[ オピニオン ]
(2017/5/9 05:00)
「木から牛の餌をつくる」というプロジェクトが北海道北見市で進んでいる。牛の主食の粗飼料は稲わらや麦わらなどが中心だが、これに替えて地元の白樺(しらかば)やカラマツ、柳などを粗飼料にするプロジェクトだ。粗飼料は中国などからの輸入が多く、価格が高騰、農薬などの化学物質の付着のおそれもあり、安価で安全な粗飼料づくりを目指している。
北見市の廃棄物処理業、エース・クリーンの中井英治社長は、G―8インターナショナルトレーディング(神奈川県平塚市)が開発した200度C前後、1・2―2メガパスカルの高温高圧水蒸気で有機物を加水分解する亜臨界水反応装置を見て「廃棄物処理に使えないか」と考え導入した。ところが廃棄物処理は規制が厳しく、新しい処理法の導入には時間がかかる。
そんな時、1980年代に農林水産省系研究所が木質飼料の論文を発表していたのに気付いた。木質チップを亜臨界水で分解すれば飼料にできると思いつき、地元の牧場主や獣医師、林業家とプロジェクトを開始した。加水分解により15―30分ほどで木の成分が低分子化され、牛にとって消化や栄養吸収に適した状態になるという。
昨年度は道立の林産試験場や雪印種苗と組み、農業・食品産業技術総合研究機構の「革新的技術開発・緊急展開事業」に採択された。本年度から3年間は帯広畜産大学も加わり、「北海道の木質バイオマスからの飼料生産と給餌の実証研究」に取り組むことになった。

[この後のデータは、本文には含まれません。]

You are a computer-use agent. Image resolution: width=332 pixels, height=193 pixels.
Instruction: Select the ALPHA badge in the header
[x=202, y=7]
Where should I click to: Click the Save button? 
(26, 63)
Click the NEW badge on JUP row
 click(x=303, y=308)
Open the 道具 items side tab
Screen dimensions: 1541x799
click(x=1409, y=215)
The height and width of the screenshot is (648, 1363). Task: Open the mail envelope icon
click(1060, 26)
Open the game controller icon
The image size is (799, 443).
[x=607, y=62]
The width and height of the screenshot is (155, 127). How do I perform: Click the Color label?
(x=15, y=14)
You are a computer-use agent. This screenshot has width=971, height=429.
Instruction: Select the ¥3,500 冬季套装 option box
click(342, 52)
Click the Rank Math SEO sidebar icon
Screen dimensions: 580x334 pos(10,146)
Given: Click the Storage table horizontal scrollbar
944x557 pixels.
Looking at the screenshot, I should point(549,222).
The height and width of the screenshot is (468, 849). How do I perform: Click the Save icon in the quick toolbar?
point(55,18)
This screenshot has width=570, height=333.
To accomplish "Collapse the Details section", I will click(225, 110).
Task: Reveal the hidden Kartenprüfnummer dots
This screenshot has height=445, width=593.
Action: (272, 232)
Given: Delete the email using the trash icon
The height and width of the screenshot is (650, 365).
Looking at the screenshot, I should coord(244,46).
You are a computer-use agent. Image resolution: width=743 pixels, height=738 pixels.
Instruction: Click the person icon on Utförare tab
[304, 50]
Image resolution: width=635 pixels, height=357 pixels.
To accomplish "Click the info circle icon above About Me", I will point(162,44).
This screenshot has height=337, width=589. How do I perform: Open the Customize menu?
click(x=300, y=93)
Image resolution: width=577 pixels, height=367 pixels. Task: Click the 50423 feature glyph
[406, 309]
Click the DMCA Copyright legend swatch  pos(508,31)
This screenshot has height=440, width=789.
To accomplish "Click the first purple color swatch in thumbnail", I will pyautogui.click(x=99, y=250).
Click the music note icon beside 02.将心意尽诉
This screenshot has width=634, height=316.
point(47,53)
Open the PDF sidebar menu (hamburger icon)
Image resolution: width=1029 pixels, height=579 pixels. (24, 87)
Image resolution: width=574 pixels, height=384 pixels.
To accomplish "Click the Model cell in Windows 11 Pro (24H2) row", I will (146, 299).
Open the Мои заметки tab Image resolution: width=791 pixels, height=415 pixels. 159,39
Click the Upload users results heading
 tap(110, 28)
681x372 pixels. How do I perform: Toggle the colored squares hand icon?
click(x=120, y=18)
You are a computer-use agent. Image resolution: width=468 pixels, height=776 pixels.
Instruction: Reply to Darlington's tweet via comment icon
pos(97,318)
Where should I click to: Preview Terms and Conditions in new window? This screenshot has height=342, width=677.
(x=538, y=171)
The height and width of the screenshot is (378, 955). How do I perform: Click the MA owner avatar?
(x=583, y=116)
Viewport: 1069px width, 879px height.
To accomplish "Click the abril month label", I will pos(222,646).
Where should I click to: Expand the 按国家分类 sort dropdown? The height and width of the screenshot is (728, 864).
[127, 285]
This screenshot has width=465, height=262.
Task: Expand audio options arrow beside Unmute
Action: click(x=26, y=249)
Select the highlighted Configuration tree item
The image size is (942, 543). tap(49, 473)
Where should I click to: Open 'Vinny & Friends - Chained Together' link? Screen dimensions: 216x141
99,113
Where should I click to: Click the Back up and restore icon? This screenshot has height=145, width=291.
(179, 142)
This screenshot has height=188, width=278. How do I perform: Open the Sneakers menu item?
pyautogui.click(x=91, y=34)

これまで白樺で行った試験では、従来の粗飼料と比べ、牛が好んで食べ、体重増加も大きく、肉牛の場合、霜降りに悪影響を与えるビタミンAの血中含有量も少なかったそうだ。また糞(ふん)便のしまりが良く、敷料の汚れが少ないことも分かった。
海外から高価な飼料を輸入しなくて済めば、畜産業の競争力が強化される。何よりも身近にある未利用バイオマス資源で地元の産業を振興する取り組みが注目される。亜臨界水反応装置とともに北海道の東の果てから全国に広げていってほしい。